The Open Space of the Deep Blue Sea

More than any other local theatre group, Open Space focuses on classic texts, favouring writers such as Anton Chekov, Arthur Miller and Tennessee Williams.  In doing so they set themselves the considerable challenge of doing the texts justice, while breathing new life into frequently familiar narratives. The works of Terence Rattigan present the additional challenge of being neither contemporary nor period drama, but having previously tackled two of his best known plays it’s perhaps unsurprising that they were unable to resist returning to his work.

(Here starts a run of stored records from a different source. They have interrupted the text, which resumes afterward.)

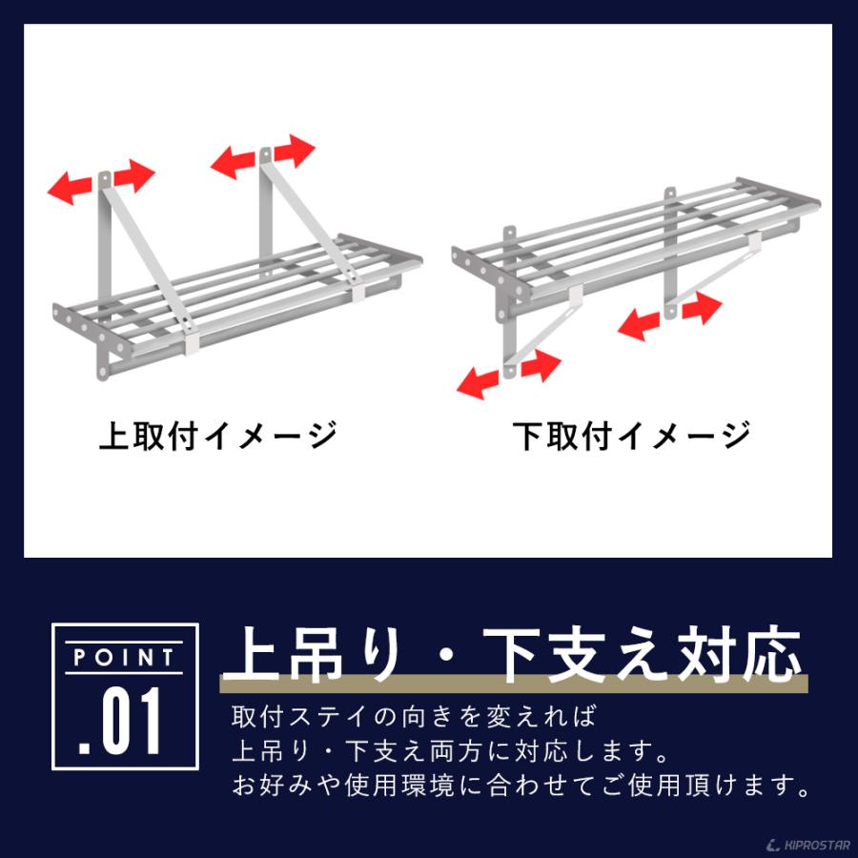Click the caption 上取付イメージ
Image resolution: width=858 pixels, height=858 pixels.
click(x=218, y=436)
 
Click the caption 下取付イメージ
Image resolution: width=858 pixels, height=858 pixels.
click(x=632, y=436)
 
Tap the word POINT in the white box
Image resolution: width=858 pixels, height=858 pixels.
click(x=125, y=657)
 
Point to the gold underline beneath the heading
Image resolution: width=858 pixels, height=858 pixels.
click(x=514, y=684)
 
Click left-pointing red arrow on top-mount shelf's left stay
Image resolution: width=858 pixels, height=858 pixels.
click(x=72, y=187)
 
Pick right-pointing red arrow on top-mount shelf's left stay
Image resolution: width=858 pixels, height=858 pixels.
click(x=134, y=176)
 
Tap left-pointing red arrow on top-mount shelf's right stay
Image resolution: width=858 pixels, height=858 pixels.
click(x=234, y=162)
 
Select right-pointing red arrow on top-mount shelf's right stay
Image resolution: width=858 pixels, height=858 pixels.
click(x=295, y=150)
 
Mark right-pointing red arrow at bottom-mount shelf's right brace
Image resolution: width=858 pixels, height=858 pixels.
click(x=701, y=308)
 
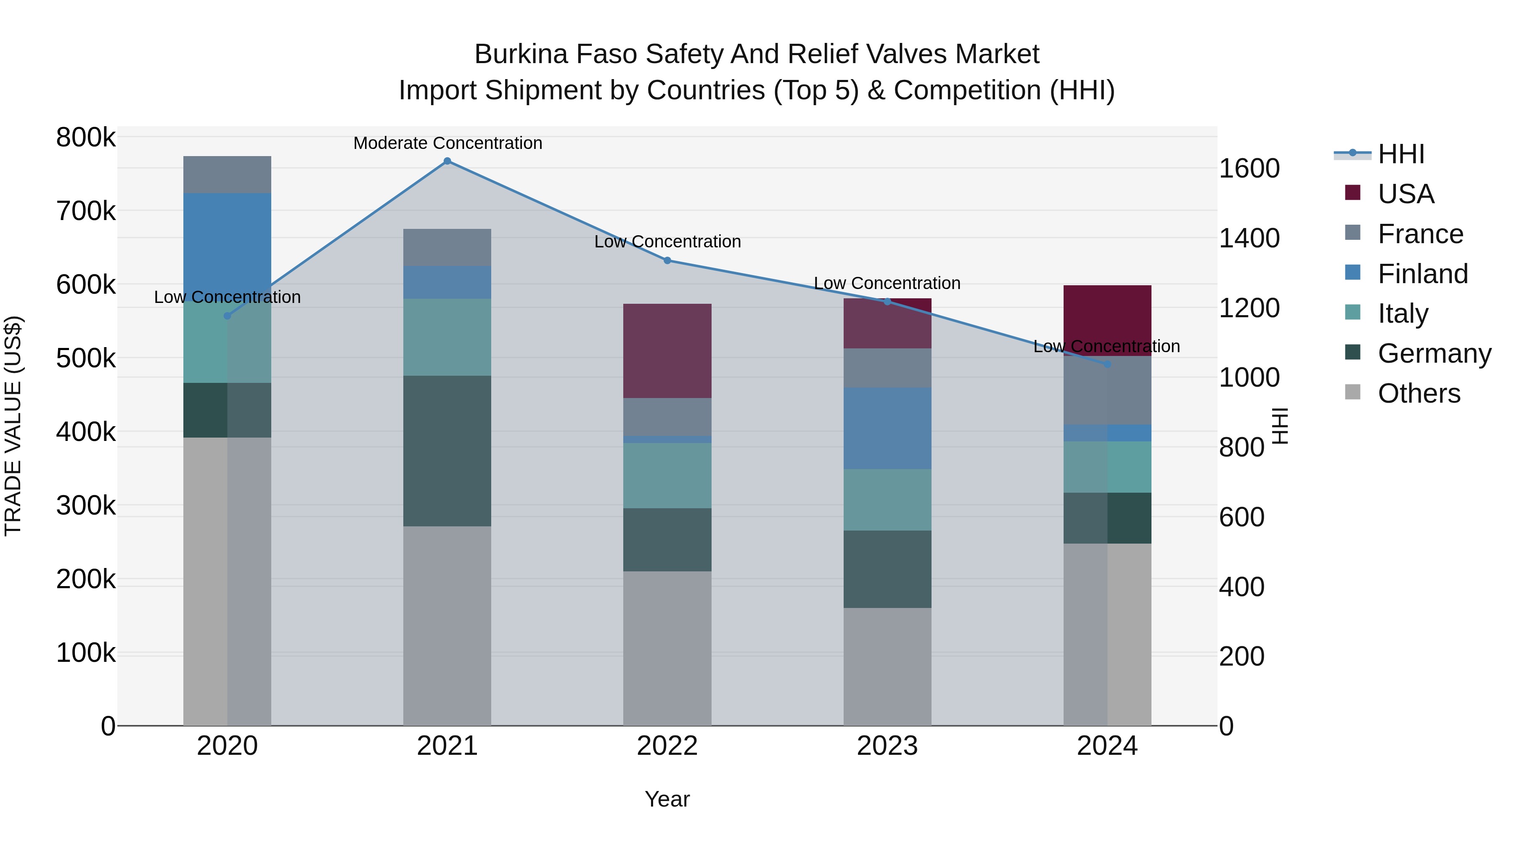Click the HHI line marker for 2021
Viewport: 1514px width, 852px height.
447,161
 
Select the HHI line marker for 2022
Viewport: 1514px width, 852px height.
667,260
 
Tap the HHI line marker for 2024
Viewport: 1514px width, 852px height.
1107,364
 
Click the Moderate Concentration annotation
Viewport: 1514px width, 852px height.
447,143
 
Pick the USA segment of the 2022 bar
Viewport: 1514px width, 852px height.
667,351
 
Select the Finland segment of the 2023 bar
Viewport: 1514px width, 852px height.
887,428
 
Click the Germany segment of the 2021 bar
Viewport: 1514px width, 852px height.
447,451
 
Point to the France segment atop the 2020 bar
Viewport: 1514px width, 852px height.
228,175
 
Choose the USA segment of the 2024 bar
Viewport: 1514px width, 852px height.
1107,321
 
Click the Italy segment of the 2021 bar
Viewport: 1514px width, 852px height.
447,337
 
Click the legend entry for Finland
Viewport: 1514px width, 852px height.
1422,274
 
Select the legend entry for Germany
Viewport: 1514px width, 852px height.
1434,353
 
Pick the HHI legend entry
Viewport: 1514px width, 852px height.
1400,154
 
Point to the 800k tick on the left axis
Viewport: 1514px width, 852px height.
86,138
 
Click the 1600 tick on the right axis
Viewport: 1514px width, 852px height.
1249,169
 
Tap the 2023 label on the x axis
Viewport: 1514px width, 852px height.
887,746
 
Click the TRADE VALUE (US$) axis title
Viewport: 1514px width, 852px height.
13,426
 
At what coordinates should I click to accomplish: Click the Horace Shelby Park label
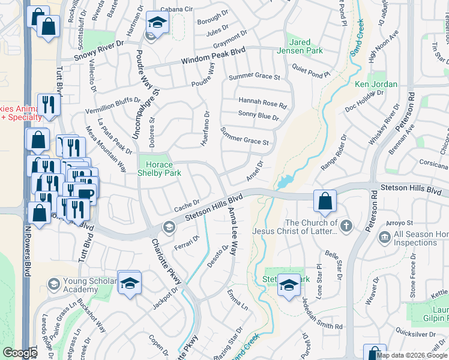tap(156, 169)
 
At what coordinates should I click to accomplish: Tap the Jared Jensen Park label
tap(308, 48)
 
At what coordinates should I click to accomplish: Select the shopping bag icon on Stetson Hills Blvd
tap(325, 202)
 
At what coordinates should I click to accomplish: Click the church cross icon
tap(345, 226)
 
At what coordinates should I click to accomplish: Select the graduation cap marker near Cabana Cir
tap(157, 23)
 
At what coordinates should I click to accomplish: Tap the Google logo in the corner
tap(20, 353)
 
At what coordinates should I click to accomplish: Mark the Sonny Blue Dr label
tap(259, 115)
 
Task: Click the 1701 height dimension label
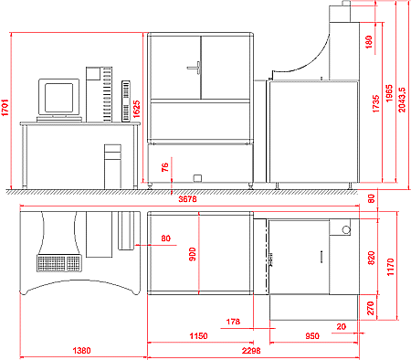[x=5, y=107]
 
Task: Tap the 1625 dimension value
[x=136, y=109]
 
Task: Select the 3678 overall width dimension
[x=187, y=199]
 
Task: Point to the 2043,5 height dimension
[x=402, y=100]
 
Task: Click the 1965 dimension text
[x=389, y=93]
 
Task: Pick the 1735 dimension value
[x=376, y=103]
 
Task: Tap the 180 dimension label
[x=369, y=42]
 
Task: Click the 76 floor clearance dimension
[x=164, y=167]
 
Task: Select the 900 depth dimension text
[x=193, y=254]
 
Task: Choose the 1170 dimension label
[x=390, y=267]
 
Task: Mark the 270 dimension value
[x=371, y=308]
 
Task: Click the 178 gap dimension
[x=233, y=322]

The central theme of The Deep Blue Sea is how attraction for some things, and some people, can be both seductive and destructive. Expecting this compulsion to be rationalised within the drama misses the point. Rattigan side stepped the question by offering a snapshot of a soured relationship that, while it might tempt the audience to speculate how things got this way, is really about dealing with a situation as you find it. Mia Chadwick was given the unenviable task of making us believe that Hester Collyer would be so infatuated with the ostensibly unlikeable Freddy Page that she would contemplate suicide in the face of a crumbling relationship. It’s a testament to her acting skills that the inherent improbability of Hester’s actions rarely crosses the audience’s mind, evoking our sympathy rather than disbelief, not withstanding her frustrating blind love. Equal yet opposite acting skills were required of Tim Hall, playing a cuckolded husband of saintly understanding. Hall’s earlier performance in Rattigan’s Browning Version remains one of the finest portraits of repressed vulnerability I can recall seeing, and he brought the same sense of quiet desperation to Sir William Collyer, utterly convincing as a man incapable of understanding, and therefore being angry with, his wife, yet incapable of offering a meaningful resolution. Within the supported cast, a special mention of Yves Green’s Mrs Elton is due, a role that showcasing her chameleon like ability to inhabit a woman of deference, so very different from the terrifying matriarchs she’s previously tackled. But perhaps most surprised was Ben Willmott’s playing of Freddy Page. Willmott is skilled as a comic performer, and must be used to eliciting laughs from his audience. He brought some of that charm to Page, going some way to rationalising Hester’s infatuation, but for the most part he must have relished getting his teeth into a truly unpleasant man-child who squandered time on golf and money on booze.

It’s fitting that, in a play where Freddie isn’t as awful as he seems, Hester isn’t unambiguously sympathetic, and Rob Backhouse’s Miller remains an enigma to the very end, director David Green required so many of his cast to take on roles antithetical to their respective comfort zones. In short, no one – neither cast nor character- turn out quite how you expect. To my mind it serves to emphasise that the company is not only committed to the presentation of ambitious work, but also to the continual development and growth of its roster of performers.